Game-TARS: A Generalist AI Agent Masters Games and Beyond with Human-Native Interaction

Game-TARS: A Generalist AI Agent for Games and Beyond
Bytedance Seed has introduced Game-TARS, a groundbreaking generalist AI agent designed to excel in games and virtual environments. This innovative agent leverages a unified action space anchored to native keyboard and mouse inputs, enabling scalable and continuous pre-training across diverse environments such as operating systems, web interfaces, and simulation games.
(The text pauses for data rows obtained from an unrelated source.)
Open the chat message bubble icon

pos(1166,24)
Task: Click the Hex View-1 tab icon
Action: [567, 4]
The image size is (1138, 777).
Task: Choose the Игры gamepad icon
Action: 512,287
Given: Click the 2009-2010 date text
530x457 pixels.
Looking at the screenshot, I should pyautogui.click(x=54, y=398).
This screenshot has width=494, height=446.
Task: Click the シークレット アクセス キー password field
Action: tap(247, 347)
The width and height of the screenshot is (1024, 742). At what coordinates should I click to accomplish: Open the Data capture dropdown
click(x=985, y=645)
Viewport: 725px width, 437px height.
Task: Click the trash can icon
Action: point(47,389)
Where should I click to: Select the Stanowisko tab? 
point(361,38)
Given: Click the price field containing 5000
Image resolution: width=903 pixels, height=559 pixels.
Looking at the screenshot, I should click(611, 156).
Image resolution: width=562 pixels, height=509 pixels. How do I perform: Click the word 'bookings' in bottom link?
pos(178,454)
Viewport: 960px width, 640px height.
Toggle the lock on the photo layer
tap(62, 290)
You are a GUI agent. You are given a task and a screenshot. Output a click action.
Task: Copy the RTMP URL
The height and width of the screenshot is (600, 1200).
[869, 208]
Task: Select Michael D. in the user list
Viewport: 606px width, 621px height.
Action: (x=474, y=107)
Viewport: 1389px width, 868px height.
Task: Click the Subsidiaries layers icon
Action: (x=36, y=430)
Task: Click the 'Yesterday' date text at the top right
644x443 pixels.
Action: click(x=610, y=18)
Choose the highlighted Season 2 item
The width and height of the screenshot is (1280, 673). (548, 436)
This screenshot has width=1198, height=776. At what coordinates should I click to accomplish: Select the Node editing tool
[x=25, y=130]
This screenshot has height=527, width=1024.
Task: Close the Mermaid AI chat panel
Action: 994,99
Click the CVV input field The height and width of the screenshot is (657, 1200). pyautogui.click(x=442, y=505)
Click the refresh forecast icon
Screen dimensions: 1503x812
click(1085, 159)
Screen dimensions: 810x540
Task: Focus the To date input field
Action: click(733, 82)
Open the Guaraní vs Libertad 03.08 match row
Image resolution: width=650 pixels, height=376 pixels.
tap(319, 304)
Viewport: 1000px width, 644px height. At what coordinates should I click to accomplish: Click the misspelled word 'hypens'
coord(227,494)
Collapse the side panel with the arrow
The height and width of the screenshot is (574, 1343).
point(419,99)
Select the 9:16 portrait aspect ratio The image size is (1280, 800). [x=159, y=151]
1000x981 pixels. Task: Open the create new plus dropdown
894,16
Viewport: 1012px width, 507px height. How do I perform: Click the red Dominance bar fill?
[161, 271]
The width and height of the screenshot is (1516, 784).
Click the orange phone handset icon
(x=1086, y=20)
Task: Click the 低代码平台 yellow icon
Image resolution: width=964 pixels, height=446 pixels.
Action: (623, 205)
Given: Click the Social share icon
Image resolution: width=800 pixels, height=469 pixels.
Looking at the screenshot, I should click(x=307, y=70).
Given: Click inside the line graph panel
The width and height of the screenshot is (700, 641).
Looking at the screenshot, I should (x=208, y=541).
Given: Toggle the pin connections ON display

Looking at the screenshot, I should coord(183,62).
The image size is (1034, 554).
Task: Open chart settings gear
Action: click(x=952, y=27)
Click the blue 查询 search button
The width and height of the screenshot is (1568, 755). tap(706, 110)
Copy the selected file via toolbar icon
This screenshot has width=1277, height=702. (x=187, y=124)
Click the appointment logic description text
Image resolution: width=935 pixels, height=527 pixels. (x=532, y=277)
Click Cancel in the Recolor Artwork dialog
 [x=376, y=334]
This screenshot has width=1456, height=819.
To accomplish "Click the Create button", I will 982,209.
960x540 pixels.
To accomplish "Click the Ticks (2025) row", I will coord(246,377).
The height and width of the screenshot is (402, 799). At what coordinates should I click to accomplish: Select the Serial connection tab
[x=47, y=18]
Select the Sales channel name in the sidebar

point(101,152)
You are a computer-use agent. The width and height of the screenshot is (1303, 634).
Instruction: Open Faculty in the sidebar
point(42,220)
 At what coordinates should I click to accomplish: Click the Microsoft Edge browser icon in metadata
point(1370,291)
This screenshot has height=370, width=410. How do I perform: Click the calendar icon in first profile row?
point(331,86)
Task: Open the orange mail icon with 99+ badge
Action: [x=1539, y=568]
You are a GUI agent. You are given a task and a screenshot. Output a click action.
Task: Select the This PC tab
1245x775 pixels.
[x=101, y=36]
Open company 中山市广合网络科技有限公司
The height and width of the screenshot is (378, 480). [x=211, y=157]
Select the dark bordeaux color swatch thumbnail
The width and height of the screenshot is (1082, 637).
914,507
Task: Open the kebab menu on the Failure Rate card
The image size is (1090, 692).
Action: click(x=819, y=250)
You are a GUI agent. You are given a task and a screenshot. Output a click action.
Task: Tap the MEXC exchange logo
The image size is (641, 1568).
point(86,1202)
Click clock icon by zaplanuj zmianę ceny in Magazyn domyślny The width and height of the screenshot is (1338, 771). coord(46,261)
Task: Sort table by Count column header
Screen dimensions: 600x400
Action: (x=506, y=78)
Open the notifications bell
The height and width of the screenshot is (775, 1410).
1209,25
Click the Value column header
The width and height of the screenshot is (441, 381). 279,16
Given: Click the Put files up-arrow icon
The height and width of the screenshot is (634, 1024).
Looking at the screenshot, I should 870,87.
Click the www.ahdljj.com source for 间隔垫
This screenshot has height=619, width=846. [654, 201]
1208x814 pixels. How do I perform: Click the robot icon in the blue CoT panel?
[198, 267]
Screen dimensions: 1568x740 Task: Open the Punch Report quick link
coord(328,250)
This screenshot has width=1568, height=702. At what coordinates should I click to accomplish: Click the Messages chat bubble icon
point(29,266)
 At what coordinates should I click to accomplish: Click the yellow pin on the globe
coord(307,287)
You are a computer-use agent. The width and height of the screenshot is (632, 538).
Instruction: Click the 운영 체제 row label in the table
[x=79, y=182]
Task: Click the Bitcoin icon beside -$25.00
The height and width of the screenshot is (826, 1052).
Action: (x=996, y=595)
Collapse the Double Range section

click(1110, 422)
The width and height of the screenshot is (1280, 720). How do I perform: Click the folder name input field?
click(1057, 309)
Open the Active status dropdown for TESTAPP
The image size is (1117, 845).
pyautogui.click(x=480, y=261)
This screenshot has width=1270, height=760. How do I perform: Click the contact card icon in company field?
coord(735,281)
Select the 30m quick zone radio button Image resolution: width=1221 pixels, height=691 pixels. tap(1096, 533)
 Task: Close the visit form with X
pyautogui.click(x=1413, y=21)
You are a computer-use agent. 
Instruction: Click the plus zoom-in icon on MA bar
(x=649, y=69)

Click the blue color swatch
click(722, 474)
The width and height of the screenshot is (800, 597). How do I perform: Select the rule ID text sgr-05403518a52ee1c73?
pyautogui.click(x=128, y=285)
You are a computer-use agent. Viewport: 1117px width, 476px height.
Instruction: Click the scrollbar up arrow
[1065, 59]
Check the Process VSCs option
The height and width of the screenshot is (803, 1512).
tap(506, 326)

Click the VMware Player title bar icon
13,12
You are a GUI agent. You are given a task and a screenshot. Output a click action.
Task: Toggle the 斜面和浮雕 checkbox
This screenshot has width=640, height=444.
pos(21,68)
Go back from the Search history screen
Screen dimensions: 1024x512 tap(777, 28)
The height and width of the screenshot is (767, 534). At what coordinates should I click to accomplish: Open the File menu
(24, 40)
Unlike traditional API or GUI-based methods, Game-TARS is pre-trained on over 500 billion tokens derived from various trajectories and multimodal data sources. This extensive training allows the agent to adapt seamlessly to different scenarios, demonstrating significant performance improvements in complex tasks.
Key Innovations
Game-TARS incorporates several key innovations to optimize its performance. These include a decaying continual loss function, which mitigates causal confusion, and an efficient Sparse-Thinking strategy that balances reasoning depth with inference cost. These advancements enable the agent to handle intricate tasks with greater efficiency and accuracy.
Performance Highlights
In experimental settings, Game-TARS achieved approximately twice the success rate of previous state-of-the-art models in open-world Minecraft tasks. It also matched the adaptability of fresh human players in unseen web 3D games and outperformed models like GPT-5, Gemini-2.5-Pro, and Claude-4-Sonnet in FPS benchmarks. These results underscore the agent's versatility and effectiveness in diverse virtual environments.
Implications for AI Research
The success of Game-TARS highlights the potential of scalable action representations combined with extensive pre-training. This approach paves the way for generalist AI agents with broad problem-solving capabilities, opening new possibilities for AI applications in gaming, simulation, and beyond.